___ Passage provided ___
1.   The power of the largest players

In the case of wearables, this could be rewritten as “the power of Apple”. In the past 5 years, Apple has launched two key products which have been industry-defining for wearables – the Apple Watch and Airpods. Each transformed the product sector which they lead, and together they contribute to Apple’s 36% revenue share of the entire wearables space.

As much as a start-up can gain significant funding and momentum around a new product type, the existing brand and infrastructure (from the supply chain to retail stores, to complimentary devices, to software, and more) of the largest players have a huge impact on their ability to scale and maintain a new product. As such, significant launches from larger players are far more likely to cause a step-change in a market trajectory than nearly any other driver. In itself, this is perhaps not surprising as a conclusion, but the extent to which this has been true for each product sector is the real lesson.

E.g. in wearables specifically, perhaps the hardest and most significant challenge for any ongoing forecast is predicting a potential Apple entry to VR/AR.

2.   The sustained power of the smartphone

The ubiquity of the smartphone and its ability to communicate to other peripheral devices was the single biggest enabler for wearables. Wearables continues to benefit as part of the “peacetime dividend of the smartphone war”, where technology developed for the smartphone still underpins all of wearables today.

Periodically, IDTechEx integrate predictions that have predicted a decreasing reliance on smartphones, and/or a move in the center of gravity of personal computing away from the smartphone to another type of device. Each of these predictions has been significantly premature, and despite plateauing sales, the importance of the smartphone as the personal node as part of a computing infrastructure cannot be understated. This may eventually change, but these forecasts have shown that it will more likely be on a time period of decades rather than years.
___
Exercise instructions:
**A.** Reproduce the passage on wearables between "The ubiquity of" and "of wearables today.", inclusive.
**B.** Answer these questions from the passage on wearables:
(i) What share of revenue in the entire wearables space does Apple hold?
(ii) What does the passage name as the single biggest enabler for wearables?
(iii) On what time period will a shift away from the smartphone more likely happen, according to the forecasts?
___ Supplied data ___
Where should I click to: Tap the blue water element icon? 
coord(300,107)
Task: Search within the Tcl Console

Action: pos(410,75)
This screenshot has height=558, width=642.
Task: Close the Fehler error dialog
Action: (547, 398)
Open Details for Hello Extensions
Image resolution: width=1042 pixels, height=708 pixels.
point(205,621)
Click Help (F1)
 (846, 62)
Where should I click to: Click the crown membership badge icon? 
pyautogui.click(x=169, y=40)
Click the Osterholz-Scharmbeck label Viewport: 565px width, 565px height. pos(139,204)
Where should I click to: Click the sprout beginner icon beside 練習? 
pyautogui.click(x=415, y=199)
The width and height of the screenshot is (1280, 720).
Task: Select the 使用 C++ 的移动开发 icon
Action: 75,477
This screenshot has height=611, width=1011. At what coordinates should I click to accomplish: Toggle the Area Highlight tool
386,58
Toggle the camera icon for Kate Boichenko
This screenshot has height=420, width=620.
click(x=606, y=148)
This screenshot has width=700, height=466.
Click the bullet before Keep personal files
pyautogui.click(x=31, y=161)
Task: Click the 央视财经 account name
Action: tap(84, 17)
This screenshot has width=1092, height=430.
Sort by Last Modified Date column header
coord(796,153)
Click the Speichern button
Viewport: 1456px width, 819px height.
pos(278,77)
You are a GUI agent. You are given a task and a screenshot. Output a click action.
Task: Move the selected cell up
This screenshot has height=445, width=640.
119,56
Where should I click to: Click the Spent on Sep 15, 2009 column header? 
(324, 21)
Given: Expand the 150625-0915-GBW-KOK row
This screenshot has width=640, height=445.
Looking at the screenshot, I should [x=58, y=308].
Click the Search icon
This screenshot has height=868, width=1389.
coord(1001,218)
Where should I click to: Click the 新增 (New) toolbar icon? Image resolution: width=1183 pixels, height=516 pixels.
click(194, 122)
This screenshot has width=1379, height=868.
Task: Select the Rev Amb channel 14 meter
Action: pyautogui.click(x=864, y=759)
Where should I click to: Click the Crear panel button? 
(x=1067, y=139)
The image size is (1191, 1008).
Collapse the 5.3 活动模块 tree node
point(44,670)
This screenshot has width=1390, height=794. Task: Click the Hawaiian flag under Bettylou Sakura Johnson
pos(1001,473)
___
Final results:
**A.**
The ubiquity of the smartphone and its ability to communicate to other peripheral devices was the single biggest enabler for wearables. Wearables continues to benefit as part of the “peacetime dividend of the smartphone war”, where technology developed for the smartphone still underpins all of wearables today.

**B.**
(i) 36%
(ii) The ubiquity of the smartphone and its ability to communicate to other peripheral devices
(iii) Decades rather than years